(Supplied material)

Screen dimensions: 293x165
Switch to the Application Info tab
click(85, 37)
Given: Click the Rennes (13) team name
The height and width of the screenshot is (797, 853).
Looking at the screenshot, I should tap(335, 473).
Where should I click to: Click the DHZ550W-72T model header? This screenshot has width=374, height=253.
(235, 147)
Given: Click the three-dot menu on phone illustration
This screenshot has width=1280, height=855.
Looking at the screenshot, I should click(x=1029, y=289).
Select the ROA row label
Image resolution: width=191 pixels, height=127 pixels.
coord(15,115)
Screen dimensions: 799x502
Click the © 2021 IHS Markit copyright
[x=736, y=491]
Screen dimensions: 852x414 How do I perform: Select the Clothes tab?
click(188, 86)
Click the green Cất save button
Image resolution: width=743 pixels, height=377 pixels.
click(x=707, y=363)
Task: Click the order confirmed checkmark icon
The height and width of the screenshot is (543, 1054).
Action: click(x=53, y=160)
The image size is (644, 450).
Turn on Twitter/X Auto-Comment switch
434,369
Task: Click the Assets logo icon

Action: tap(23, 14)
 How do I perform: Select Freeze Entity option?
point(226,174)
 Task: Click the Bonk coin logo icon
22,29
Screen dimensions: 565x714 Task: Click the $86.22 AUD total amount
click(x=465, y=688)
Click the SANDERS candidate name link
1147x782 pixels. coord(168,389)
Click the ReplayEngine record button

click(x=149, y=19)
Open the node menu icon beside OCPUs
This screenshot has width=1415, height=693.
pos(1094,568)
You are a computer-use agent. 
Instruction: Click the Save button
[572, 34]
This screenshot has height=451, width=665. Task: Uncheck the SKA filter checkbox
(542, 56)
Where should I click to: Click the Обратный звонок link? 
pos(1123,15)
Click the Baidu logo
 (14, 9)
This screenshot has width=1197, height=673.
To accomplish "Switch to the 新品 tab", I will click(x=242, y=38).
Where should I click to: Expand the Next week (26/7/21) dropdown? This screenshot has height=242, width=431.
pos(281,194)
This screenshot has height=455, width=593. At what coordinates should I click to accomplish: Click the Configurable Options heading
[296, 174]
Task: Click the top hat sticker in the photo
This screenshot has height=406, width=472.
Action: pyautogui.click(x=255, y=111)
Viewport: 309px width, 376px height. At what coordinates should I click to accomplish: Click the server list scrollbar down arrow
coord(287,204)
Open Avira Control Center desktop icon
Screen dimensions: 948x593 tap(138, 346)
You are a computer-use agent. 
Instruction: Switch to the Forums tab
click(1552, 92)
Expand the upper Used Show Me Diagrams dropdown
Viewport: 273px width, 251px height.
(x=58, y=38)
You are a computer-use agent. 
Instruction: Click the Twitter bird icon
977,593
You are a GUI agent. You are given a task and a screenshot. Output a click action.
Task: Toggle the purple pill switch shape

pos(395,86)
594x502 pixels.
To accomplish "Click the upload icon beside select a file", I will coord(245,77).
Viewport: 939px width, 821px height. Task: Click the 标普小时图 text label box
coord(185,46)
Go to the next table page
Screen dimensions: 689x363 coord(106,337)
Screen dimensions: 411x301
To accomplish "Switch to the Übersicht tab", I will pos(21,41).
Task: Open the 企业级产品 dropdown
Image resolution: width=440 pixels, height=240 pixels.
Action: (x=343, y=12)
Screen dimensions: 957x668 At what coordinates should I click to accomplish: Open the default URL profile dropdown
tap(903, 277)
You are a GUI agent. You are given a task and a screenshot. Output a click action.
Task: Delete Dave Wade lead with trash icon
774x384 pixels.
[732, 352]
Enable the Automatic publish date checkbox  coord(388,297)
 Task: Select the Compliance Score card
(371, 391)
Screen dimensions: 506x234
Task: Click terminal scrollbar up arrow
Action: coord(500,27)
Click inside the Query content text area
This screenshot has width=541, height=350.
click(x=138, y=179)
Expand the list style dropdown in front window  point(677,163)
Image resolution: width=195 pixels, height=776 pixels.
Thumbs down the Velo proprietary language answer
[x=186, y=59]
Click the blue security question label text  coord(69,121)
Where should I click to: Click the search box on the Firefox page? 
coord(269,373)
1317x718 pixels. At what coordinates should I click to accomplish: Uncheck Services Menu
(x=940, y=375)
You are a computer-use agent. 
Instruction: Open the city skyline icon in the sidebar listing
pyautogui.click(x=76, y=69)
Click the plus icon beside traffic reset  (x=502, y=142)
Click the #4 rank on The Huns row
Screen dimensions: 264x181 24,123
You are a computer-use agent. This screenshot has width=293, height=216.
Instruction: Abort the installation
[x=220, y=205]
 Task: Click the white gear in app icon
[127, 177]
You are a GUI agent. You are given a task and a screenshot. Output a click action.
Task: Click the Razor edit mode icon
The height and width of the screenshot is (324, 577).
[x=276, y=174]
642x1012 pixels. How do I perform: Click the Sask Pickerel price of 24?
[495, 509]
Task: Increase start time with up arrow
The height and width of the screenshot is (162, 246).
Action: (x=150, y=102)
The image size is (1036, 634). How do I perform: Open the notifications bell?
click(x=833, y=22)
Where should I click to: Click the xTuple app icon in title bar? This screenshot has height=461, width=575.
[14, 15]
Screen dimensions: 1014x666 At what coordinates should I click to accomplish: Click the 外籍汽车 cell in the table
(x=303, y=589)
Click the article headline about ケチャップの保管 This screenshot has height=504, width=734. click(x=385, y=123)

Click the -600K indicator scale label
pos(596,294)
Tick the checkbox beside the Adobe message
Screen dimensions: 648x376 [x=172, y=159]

(End Supplied material)

| Task details |
Copy, without any change, the run of lines from the one with "Click the #4 rank on The Huns row" through the end of the entries above.

| Output for this task |
Click the #4 rank on The Huns row
Screen dimensions: 264x181 24,123
You are a computer-use agent. This screenshot has width=293, height=216.
Instruction: Abort the installation
[x=220, y=205]
 Task: Click the white gear in app icon
[127, 177]
You are a GUI agent. You are given a task and a screenshot. Output a click action.
Task: Click the Razor edit mode icon
The height and width of the screenshot is (324, 577).
[x=276, y=174]
642x1012 pixels. How do I perform: Click the Sask Pickerel price of 24?
[495, 509]
Task: Increase start time with up arrow
The height and width of the screenshot is (162, 246).
Action: (x=150, y=102)
The image size is (1036, 634). How do I perform: Open the notifications bell?
click(x=833, y=22)
Where should I click to: Click the xTuple app icon in title bar? This screenshot has height=461, width=575.
[14, 15]
Screen dimensions: 1014x666 At what coordinates should I click to accomplish: Click the 外籍汽车 cell in the table
(x=303, y=589)
Click the article headline about ケチャップの保管 This screenshot has height=504, width=734. click(x=385, y=123)

Click the -600K indicator scale label
pos(596,294)
Tick the checkbox beside the Adobe message
Screen dimensions: 648x376 [x=172, y=159]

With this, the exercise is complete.